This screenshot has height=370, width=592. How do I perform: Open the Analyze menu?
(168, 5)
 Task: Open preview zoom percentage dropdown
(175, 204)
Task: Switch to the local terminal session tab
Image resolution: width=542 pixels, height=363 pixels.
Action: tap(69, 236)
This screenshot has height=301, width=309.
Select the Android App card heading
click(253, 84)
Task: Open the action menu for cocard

...

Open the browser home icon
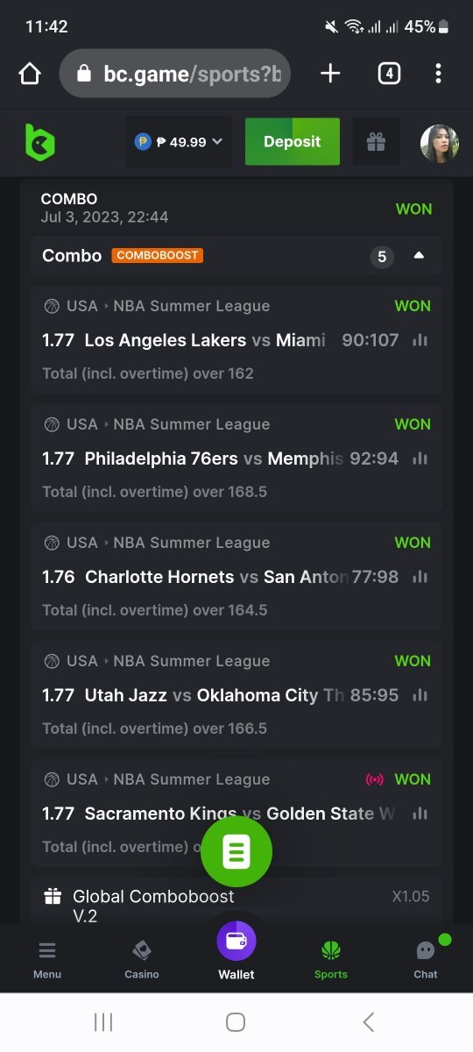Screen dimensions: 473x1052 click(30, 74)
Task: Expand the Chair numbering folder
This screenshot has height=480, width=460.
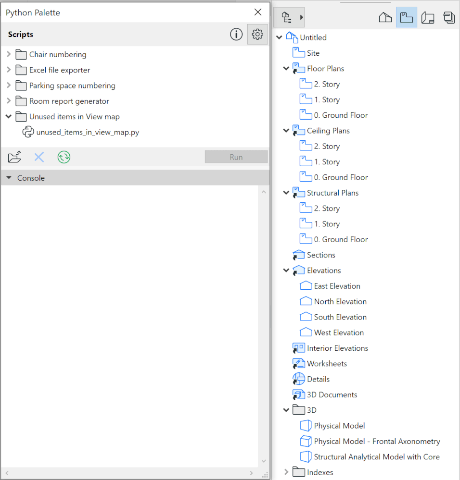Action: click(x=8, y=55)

...

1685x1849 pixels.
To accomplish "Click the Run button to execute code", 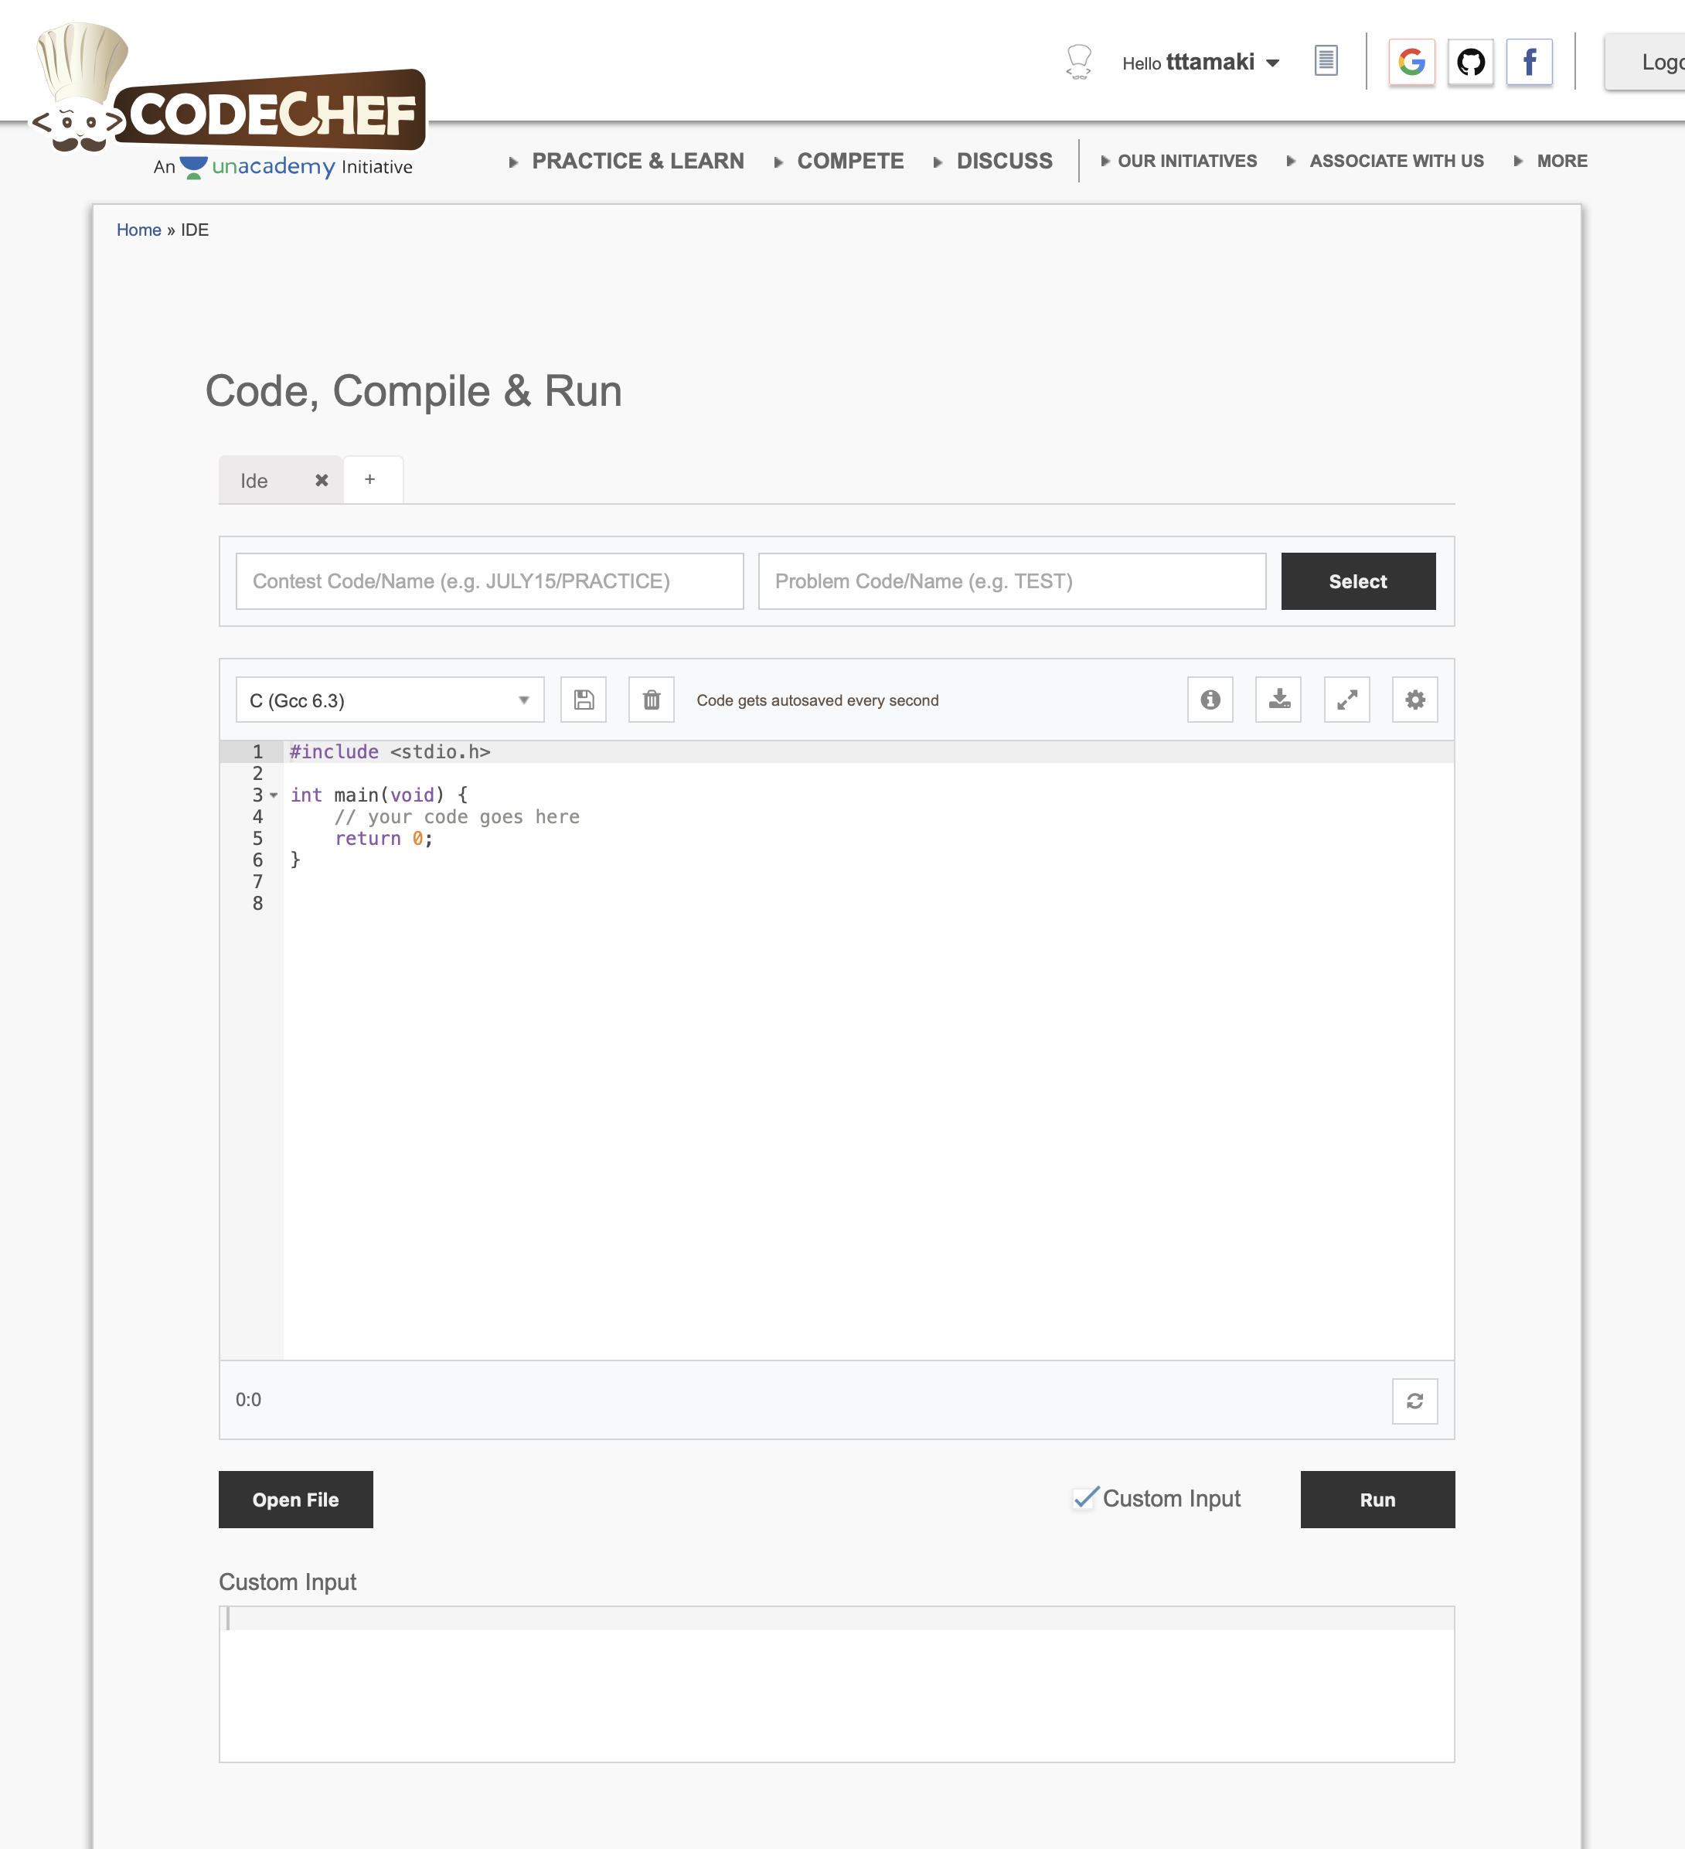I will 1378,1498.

* _Problem to work on_:
Lines to set down from above: the line with "This screenshot has height=370, width=592.", the line with "Task: Open the action menu for cocard", and every line between, each exactly as written.

* _Result for this task_:
This screenshot has height=370, width=592. How do I perform: Open the Analyze menu?
(168, 5)
 Task: Open preview zoom percentage dropdown
(175, 204)
Task: Switch to the local terminal session tab
Image resolution: width=542 pixels, height=363 pixels.
Action: tap(69, 236)
This screenshot has height=301, width=309.
Select the Android App card heading
click(253, 84)
Task: Open the action menu for cocard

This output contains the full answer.